Chronique | Author & Punisher - Krüller

Pierre Sopor 12 février 2022

Alors que Beastland, sorti en 2018, hante encore nos tympans, AUTHOR & PUNISHER revient à la charge avec Krüller, un nouvel album sur lequel Tristan Shone continue de faire évoluer son doom industriel. Jusqu'à présent, c'était Shone seul, engoncé dans un bric-à-brac de sa propre conception, qui donnait vie à une musique puissante dominée par des machines impitoyables. La création se faisait alors presque performance, sa façon de travailler illustrant à elle seule le transhumanisme ainsi que la lutte de l'Humanité pour exister dans un environnement entièrement mécanique et synthétique. Sur Krüller, AUTHOR & PUNISHER ouvre ses portes et ses horizons.

Premier changement de taille : désormais, le projet est un duo puisque Phil Sgrosso de AS I LAY DYING assure les parties de guitare. Des guests s'incrustent également, comme les batteur et bassiste de TOOL, Danny Carey et Justin Chancellor (respectivement sur Misery et Centurion). Cette ouverture se traduit par un son moins extrême, un tantinet plus organique aussi, confirmant l'orientation prise par Shone depuis l'EP Pressure Mine, et, paradoxalement, sa signature sur le label Relapse Records, pourtant friand de son dur.

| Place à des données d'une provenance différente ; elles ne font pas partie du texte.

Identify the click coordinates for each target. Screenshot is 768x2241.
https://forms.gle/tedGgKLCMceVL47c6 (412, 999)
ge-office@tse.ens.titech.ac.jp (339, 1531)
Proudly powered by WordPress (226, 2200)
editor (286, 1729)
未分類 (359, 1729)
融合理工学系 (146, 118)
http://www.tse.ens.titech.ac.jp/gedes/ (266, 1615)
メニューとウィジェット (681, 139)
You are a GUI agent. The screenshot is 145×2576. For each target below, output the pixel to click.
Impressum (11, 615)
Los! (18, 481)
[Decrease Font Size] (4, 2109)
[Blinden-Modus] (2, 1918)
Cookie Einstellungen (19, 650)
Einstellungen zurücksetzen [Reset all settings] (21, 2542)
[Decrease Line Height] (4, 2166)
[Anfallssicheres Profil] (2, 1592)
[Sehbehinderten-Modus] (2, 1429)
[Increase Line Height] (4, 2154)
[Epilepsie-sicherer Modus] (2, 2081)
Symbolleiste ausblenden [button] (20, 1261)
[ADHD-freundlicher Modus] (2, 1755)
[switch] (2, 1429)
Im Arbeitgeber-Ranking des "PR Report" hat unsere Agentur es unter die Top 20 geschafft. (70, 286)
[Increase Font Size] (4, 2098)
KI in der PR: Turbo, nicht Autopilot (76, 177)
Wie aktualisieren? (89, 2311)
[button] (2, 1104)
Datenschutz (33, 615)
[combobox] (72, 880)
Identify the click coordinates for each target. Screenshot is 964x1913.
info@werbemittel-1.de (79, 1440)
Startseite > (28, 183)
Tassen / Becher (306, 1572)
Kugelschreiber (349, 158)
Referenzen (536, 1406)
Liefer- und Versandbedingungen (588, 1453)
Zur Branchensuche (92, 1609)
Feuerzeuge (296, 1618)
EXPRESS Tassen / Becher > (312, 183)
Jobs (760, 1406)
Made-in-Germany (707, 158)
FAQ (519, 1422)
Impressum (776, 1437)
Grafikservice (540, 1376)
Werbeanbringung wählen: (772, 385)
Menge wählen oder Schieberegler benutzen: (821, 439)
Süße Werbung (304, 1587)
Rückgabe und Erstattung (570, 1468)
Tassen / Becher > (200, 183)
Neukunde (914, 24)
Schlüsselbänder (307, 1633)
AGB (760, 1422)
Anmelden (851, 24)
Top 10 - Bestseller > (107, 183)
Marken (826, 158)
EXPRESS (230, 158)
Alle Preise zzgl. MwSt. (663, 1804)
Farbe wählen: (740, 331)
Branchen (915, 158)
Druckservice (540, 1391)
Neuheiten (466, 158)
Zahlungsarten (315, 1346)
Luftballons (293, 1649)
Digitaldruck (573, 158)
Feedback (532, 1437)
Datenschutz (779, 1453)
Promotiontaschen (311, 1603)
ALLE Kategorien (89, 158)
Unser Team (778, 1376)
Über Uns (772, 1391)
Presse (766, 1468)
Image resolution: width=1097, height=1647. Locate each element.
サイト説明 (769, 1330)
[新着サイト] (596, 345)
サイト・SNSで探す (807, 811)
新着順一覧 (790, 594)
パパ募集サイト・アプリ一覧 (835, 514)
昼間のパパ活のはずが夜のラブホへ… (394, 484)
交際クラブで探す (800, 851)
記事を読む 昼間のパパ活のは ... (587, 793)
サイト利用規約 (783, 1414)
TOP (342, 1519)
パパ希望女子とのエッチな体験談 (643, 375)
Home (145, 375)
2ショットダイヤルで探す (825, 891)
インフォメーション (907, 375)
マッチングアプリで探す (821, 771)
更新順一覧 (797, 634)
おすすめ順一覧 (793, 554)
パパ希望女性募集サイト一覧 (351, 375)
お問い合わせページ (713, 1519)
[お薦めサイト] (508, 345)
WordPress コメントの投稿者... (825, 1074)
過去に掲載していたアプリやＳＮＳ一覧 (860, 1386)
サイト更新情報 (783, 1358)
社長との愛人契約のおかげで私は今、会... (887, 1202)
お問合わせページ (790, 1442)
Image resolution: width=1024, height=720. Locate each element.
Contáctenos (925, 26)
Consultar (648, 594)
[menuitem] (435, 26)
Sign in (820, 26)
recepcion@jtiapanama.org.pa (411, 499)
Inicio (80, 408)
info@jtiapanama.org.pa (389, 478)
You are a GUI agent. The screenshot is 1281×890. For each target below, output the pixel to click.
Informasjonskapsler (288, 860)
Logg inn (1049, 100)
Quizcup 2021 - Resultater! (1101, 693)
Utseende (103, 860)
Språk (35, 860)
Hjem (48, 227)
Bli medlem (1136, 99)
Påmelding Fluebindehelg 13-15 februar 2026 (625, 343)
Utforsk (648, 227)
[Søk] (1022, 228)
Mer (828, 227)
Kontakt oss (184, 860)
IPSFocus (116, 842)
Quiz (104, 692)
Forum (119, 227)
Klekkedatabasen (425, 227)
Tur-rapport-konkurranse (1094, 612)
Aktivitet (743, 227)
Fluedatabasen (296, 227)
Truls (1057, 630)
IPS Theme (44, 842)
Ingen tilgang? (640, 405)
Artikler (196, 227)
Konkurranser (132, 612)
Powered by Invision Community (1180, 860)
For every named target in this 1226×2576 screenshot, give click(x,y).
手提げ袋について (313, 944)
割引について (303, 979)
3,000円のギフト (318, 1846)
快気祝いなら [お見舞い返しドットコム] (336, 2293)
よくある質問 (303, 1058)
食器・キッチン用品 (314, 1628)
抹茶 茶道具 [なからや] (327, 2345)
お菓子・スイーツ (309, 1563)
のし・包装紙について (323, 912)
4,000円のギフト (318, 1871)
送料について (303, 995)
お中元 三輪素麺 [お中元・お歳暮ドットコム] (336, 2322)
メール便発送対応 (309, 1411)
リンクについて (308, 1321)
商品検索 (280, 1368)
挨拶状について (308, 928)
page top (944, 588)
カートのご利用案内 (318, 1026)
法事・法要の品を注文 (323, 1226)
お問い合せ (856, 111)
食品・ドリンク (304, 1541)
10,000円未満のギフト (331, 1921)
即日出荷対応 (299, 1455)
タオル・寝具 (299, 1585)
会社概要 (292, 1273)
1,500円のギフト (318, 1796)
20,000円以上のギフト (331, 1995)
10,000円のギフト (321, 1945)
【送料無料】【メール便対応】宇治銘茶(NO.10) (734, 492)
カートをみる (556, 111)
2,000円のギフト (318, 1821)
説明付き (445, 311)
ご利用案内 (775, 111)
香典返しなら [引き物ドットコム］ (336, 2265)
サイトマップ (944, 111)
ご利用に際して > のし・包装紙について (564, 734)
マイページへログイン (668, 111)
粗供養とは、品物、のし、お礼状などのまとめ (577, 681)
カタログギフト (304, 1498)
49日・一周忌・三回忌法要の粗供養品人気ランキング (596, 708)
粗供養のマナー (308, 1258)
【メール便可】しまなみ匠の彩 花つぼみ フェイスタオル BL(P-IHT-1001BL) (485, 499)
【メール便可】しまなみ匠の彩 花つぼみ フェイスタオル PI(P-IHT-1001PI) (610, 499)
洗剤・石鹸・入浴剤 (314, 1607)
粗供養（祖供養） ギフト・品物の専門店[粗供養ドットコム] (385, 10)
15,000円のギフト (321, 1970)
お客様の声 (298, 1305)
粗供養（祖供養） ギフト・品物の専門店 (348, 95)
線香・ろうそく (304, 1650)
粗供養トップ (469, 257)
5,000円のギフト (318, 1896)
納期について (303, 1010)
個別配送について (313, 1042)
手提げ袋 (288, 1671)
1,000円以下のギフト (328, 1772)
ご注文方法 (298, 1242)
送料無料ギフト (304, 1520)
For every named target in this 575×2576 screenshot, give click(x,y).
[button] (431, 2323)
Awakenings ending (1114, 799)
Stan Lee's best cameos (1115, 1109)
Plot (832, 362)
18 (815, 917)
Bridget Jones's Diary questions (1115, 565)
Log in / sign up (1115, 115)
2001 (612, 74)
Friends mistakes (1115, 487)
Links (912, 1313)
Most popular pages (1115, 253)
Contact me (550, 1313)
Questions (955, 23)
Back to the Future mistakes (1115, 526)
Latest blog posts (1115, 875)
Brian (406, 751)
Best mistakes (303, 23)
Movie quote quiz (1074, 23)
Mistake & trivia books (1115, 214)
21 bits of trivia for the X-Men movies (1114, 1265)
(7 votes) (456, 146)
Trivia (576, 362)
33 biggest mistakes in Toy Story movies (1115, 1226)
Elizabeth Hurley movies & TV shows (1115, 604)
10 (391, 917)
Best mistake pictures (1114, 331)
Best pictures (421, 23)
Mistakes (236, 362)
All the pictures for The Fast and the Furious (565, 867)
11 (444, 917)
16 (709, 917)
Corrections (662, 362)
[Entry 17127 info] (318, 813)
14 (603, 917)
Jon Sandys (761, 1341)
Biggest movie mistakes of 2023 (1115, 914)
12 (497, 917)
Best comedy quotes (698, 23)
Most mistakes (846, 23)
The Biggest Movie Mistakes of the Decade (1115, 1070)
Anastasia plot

C'est donc un AUTHOR & PUNISHER plus atmosphérique et mélodique, qui ouvre les hostilités avec Drone Carrying Dead. Les machines sont toujours très présentes, mais les borborygmes et hurlements distordus ont muté vers un chant plus clair que jamais. La mélancolie se pose comme émotion dominante, notamment quand il s'agit de déconstruire le classique de PORTISHEAD, Glory Box en réussissant à en garder la saveur intimiste. Krüller est un album pesant, qui joue sur sa longueur pour planter un décor déprimé et apocalyptique : les machines ont rouillé, le son est plus clair, et, en ralentissant la cadence, AUTHOR & PUNISHER n'en devient pas spécialement plus accessible (bien au contraire, l'étrange structure de Maiden Star a plutôt tendance à nous perdre). La noirceur de l'ambiance, elle, fait frissonner. Misery, avec son intro sinistre et sa montée en intensité menée par la guitare (peut-être son apport le plus significatif sur l'album) et la batterie fonctionne du tonnerre et le morceau-titre en guise de conclusion nous broie de toute sa fatalité et sa pesanteur pour nous laisser, hagards, sur des samples et une mélodie lugubre à l'effet redoutable.

Les rythmiques qui nous martèlent les sens n'ont pas été oubliées. Le rouleau-compresseur méticuleux qu'est Incinerator et l'hymne en puissance Centurion sont là pour nous le prouver et renouent avec une forme d'efficacité et de frontalité qui, soyons honnêtes, nous caresse dans le sens du poil,  : c'est répétitif, aliénant, impitoyable, bref, comme on aime. Parmi les morceaux plus rythmés, Blacksmith fait office d'OVNI avec ses expérimentations IDM nerveuses inédites mais convaincantes. Mentionnons d'ailleurs la qualité de production, rendant justice à toute la panoplie de sons méticuleusement utilisés par Shone, que l'on apprécie d'autant plus que le mur de son habituel est moins saturé de réverbérations, les drones moins punitifs, mettant chaque élément en valeur.

AUTHOR & PUNISHER évolue, essaye, mute. Krüller, en nuançant le son, n'est pas son album le plus immédiatement efficace. Il est plus exigeant qu'à l'accoutumée et exige une écoute patiente, qui laisse aux titres le temps de dévoiler tout leur potentiel et leur puissance. Au fil des écoutes, il s'avère épique, dévastateur, imparable et d'une cohésion remarquable. Ce travail d'orfèvre finit par devenir plus étouffant et écrasant encore qu'à l'accoutumée, un sentiment de noirceur poisseuse et de désillusion venant se greffer au massacre mécanique. Ces paysages musicaux ravagés, dévastés et désespérés touchent, dans leurs meilleurs moments, au superbe.